Amr Diab provided a fresh voice and sound, and Simone provided a fresh face. Both looked modern, young and projected a different kind of future for Egypt. Featuring scenes of Seif on top of a motorcycle wearing a black leather jacket in the streets of Cairo, with background music clips from Elvis Presley’s songs, “It’s Now or Never” and “Baby I Don’t Care”, the visuals of the entire video and film takes us to see through “the minds and hearts of a new generation marching towards the next millennium,” Mohamed Hilal writes in the online publication Ida2at.
Yet, despite living in this very new neighborhood, Saif sings about never giving up his ice-cream eating habit in Alexandria, in December, and the memories of his lover that lives there.
The song, which centers on this basic emotion of remembering winter habits and sharing them with our loved ones, is one of the reasons why it became so popular. Not only is it identified by its funky and groovy sounds, it also carries a little softness and warmth in its lyrics, evoking feelings of the holidays, times with friends and family, and that cold winter feeling.
Whether you’re a 90s kid or not, the song remains an enduring hit. For some it reminds them of their childhood, and the years they spent in the streets of Cairo and Alexandria.

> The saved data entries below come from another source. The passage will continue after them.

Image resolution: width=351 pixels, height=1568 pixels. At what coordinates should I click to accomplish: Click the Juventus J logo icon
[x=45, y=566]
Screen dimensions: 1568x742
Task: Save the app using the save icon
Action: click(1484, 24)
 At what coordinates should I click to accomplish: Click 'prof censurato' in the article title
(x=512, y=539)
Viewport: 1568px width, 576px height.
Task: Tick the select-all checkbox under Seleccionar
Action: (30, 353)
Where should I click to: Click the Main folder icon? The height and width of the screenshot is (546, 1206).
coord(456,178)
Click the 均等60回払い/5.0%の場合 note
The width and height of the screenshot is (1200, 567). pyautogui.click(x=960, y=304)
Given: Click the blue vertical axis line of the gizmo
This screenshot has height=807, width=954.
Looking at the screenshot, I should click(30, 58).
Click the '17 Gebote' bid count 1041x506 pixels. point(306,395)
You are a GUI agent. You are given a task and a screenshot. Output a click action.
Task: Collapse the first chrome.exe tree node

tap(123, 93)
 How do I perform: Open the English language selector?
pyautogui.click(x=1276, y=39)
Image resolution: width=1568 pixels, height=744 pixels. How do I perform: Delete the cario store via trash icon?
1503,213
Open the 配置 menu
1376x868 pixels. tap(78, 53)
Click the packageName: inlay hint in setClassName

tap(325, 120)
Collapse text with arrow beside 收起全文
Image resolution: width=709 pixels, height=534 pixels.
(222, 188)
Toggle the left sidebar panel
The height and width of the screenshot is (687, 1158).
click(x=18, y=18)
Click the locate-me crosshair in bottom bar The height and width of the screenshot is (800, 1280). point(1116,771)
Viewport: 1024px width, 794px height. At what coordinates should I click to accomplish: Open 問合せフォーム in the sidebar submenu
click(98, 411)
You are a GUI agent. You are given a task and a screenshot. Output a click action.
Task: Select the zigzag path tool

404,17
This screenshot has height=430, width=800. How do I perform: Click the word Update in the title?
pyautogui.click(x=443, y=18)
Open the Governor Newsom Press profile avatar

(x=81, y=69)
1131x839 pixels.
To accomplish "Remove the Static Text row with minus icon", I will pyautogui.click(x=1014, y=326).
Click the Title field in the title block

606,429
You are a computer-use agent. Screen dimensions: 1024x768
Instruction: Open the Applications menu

For others, it also reminds them of a different, yet simpler time, where people still held naive enthusiasm about the upcoming future, and there was excitement about the spirit of rebellion that was rising among 90s youth.
Youth, rebellion, family and romance – ‘Ice Cream Fe Gleem’ came from an era that can no longer, and never will, ever come back to existence or reality. Just as the future was a yearning for the youth featured in the song, the past is now a yearning for the youth and older generations of today.